Muhlenbergia cuspidata is often confused with M. richardsonis, but that species has rhizomes and longer ligules. Morden and Hatch (1984) found cleistogamous panicles in the lower sheaths of a plant from Benton County, Oklahoma.
Perennial tufted herb with a knotty base 20 cm - 0.74 m tall Leaves: with open sheaths that are shorter than the internodes, laterally compressed, longitudinally folded, smooth to minutely rough, and not spirally coiled with age. The ligules are 0.2 - 0.8 mm long, flat-topped, and membranous, and the blades are 2 - 22 cm long, 0.5 - 3.5 mm wide, flat or folded, smooth or minutely rough beneath, and appressed-hairy above. Inflorescence: terminal, spike-like and branched (panicle), 4 - 14 cm long, 0.1 - 0.8 mm long, with appressed primary branches 0.4 - 3 cm long. Fruit: a brownish, spindle-shaped caryopsis, 1.6 - 2.3 mm long. Culm: 20 cm to 0.6 m long, erect, 1 - 2 mm wide, the internodes bristly-hairy beneath the nodes and mostly hairless or sparsely bristly-hairy elsewhere. Spikelets: borne on a stalk 0.1 - 4 mm long, dark green to lead-colored, 2.5 - 3.6 mm long. Glumes: nearly equal, 1.2 - 3 mm long, gradually tapering to a point, sometimes with an abrupt tip to 0.3 mm long, single-veined. Florets: usually one (sometimes two) per spikelet, with greenish anthers 1.2 - 1.8 mm long. Lemma: sometimes mottled with greenish black spots, 2.5 - 3.6 mm long, lance-shaped and tapering to a pointed tip, occasionally with a short abrupt tip to 0.6 mm long, three-veined, appressed-hairy on the lower one-half to three-fourths of the midveins and margins. Palea: 2.4 - 3.6 mm long, lance-shaped with a pointed tip, two-veined, hairless.

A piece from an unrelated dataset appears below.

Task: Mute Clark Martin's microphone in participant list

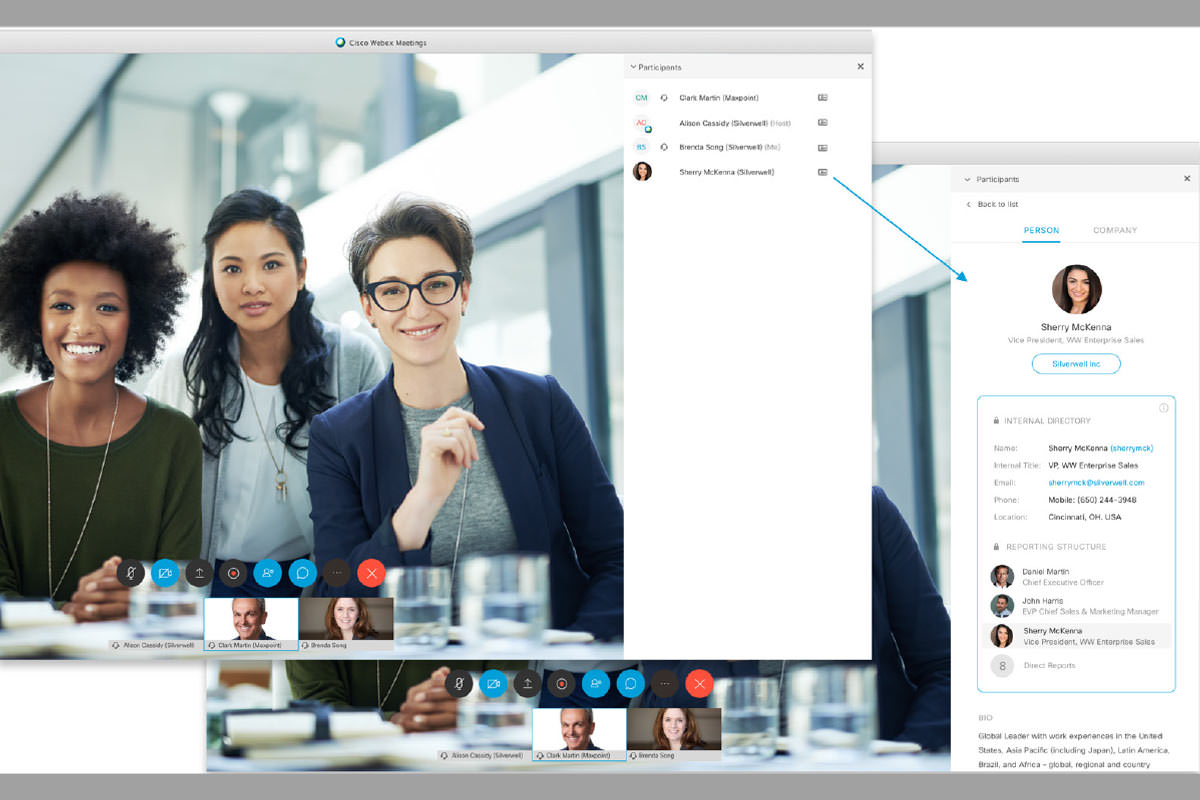Action: click(662, 97)
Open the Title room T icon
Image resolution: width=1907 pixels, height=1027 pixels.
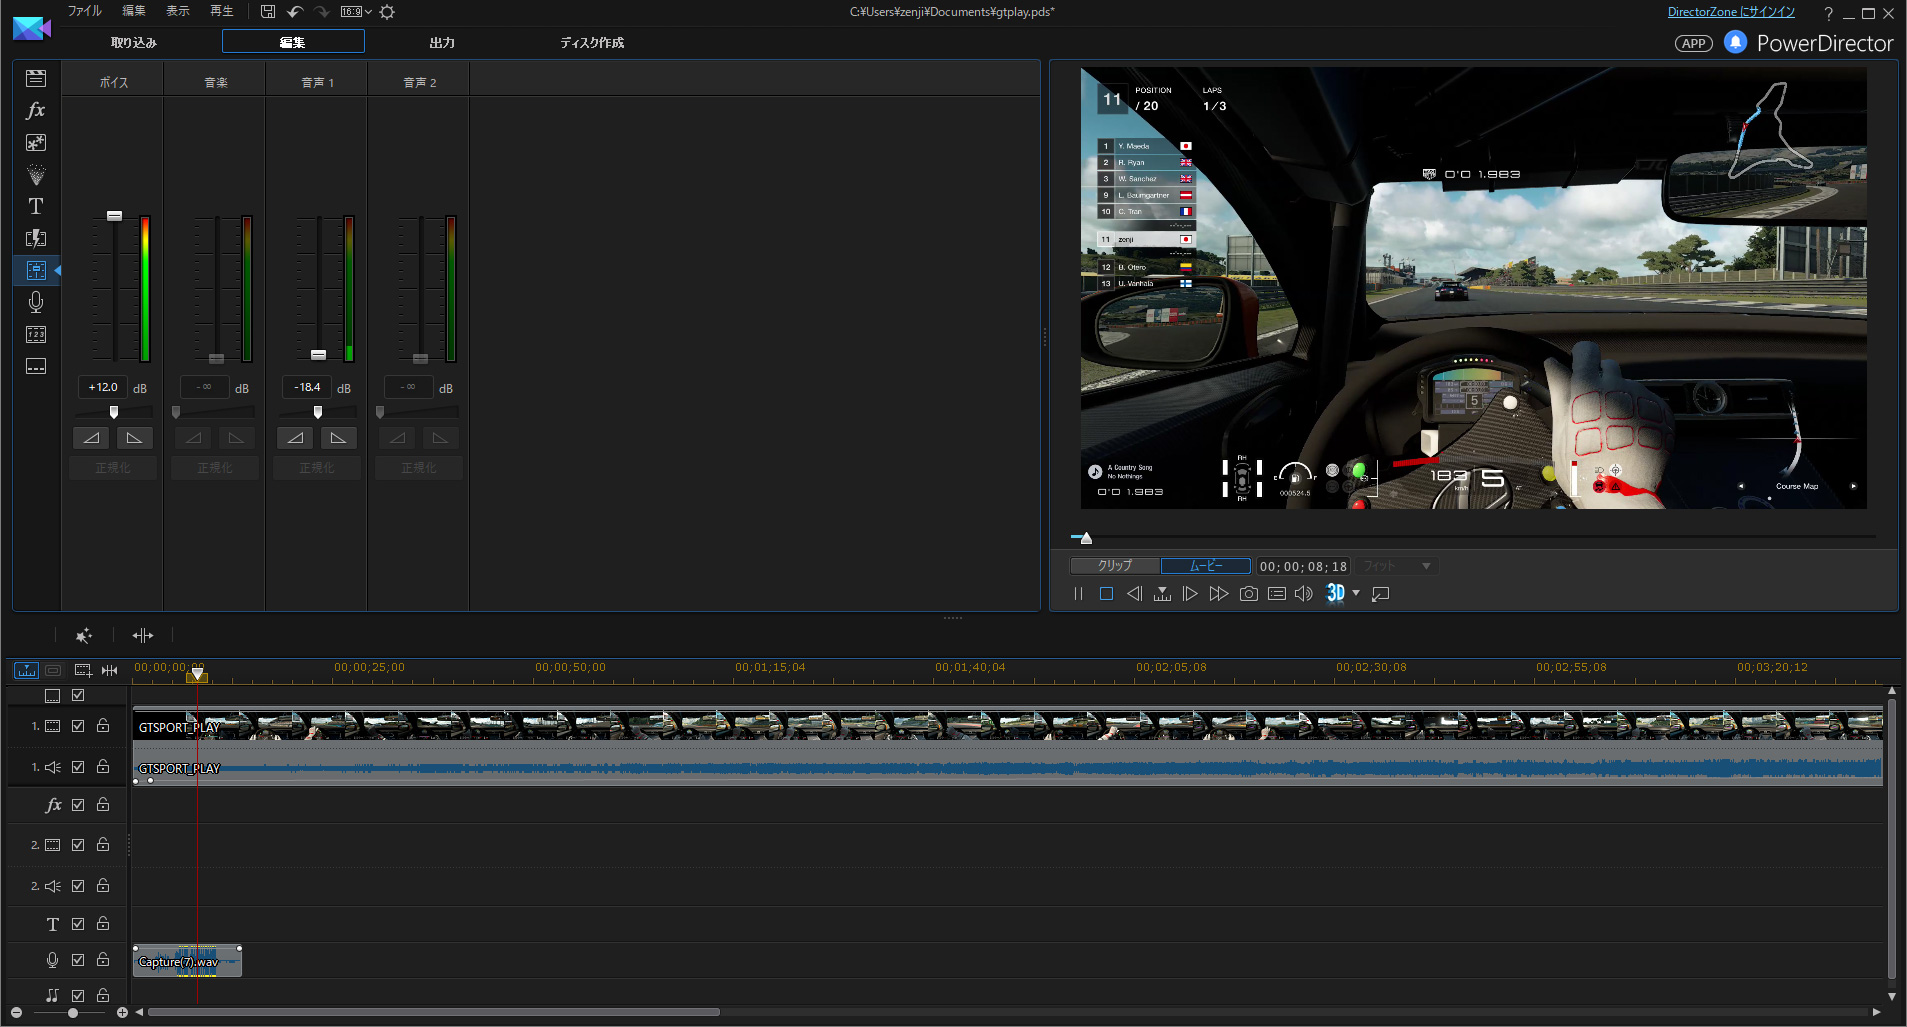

Similar species: Muhlenbergia cuspidata is easy to distinguish from other Muhlenbergia species in the Chicago Region. It has awnless spikelets borne on spike-like inflorescences and leaf margins rolling toward the upper surface of the midvein.

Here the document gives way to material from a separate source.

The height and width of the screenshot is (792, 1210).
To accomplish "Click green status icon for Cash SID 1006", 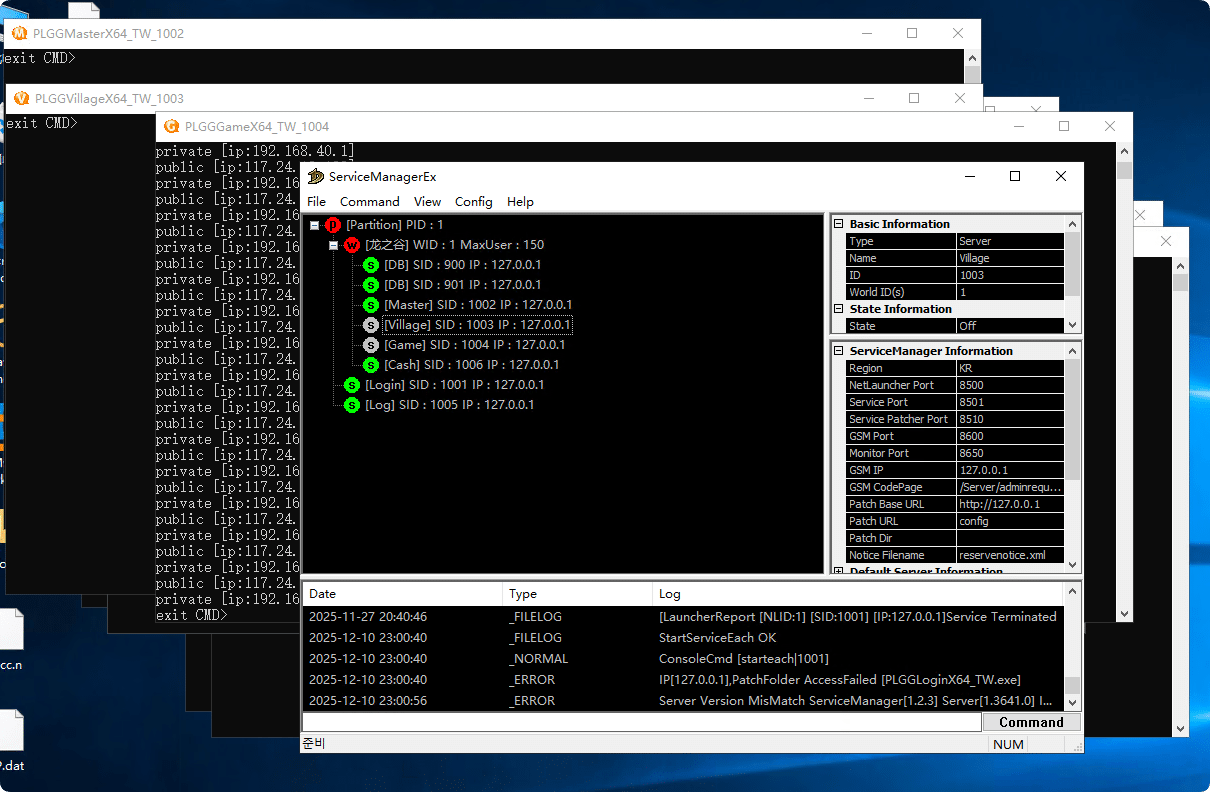I will (x=371, y=365).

Flowering: August to October
Habitat and ecology: Rare in cracks of bare limestone, shallow prairie soil, and gravelly areas.
Occurence in the Chicago region: native
Etymology: Muhlenbergia is named after American botanist, Gotthilf Henry Ernest Muhlenberg (1753-1815). Cuspidata means "abruptly short-pointed."
Author: The Morton Arboretum
Culms tufted, 2-7 dm, slender, stiff and strictly erect, somewhat bulbous-thickened at base or with bulb-like offsets; ligule 0.5 mm or less; blades erect or nearly so, flat or involute, 1-2 mm wide; panicle very slender and spike-like, the appressed lateral branches 5-15 mm; glumes lance-subulate, subequal, 1.7-2.8 mm; lemma 2.8-4.1 mm, slender, acuminate, awnless, minutely pubescent on the back, otherwise glabrous. Prairies and open hillsides, in dry or gravelly soil; Alta. to N.M., e. to Mich., O., Ky., and Mo.
Gleason, Henry A. & Cronquist, Arthur J. 1991. Manual of vascular plants of northeastern United States and adjacent Canada. lxxv + 910 pp.
©The New York Botanical Garden. All rights reserved. Used by permission.
From Flora of Indiana (1940) by Charles C. Deam
This species is infrequent on the high, gravelly bank of the north side of Big Wea Creek where the Shadeland Road crosses the creek about 4 miles southwest of Lafayette. Its associates make it certain that it is a native here.